It's time for a road trip. Starting in Monrovia, Liberia you’ll begin a grueling trek to Voinjama, Lofa County, nearly nine hours away. Five of those hours are over an unpaved, almost impassable road. At the end of this challenging terrain, you’ll sight a modern building that doesn’t seem to fit in its surroundings, and as you approach it, you make out these words: Selma Agriculture Development Cooperative (SADC). It’s a rice processing facility, and it’s also a physical testimony to hope.
10 years ago, John Selma had nothing.
After the Liberian civil war, he started aggregating rice from small scale farmers and micro lending in Lofa County. When he started, his out grower-farmers had very low yields to show for their hard labor.
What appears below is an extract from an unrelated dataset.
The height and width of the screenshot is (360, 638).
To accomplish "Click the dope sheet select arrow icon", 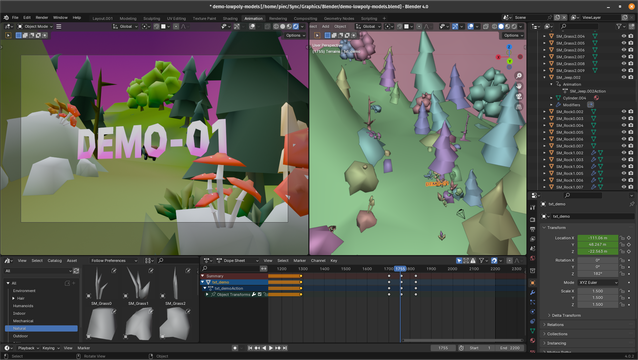I will (x=459, y=260).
So in addition to buying rice from small scale farmers, he decided to start farming as well.
In 2014, John started receiving training and loans from a PW local community institution in Liberia- LEAD. Since then, there has been no looking back!
Following training, John increased his farm size, bought more rice from small holders, and started rice processing from a 1 ton/day rice mill. He later expanded and installed a 4 ton/day rice mill, and just recently upgraded to a 16 ton/day mill. His success has continued to grow.
In 2016 a leading newspaper named him person of the year in Liberia. In July 2017, during the 170th indolence anniversary of Liberia, John received national honor from the President of Liberia for outstanding contribution to the development of Liberia.
In just a decade, the yields for his out grower-farmers have increased ten-fold, and their livelihood has improved significantly. Close to 1,000 out growers work with SADC. They have access to home ownership programs where SADC supports them to build tin roof houses and upgrade from thatch housing where they live. More than 50 families have benefited from this program and counting. Most out growers are also enrolled in school fees support programs for their children.
John says secret of his success is hard work, persistence, and refusing to be intimidated by challenges. But ultimately, he speaks to the power of partnership to transform the lives of people and communities wrestling with poverty.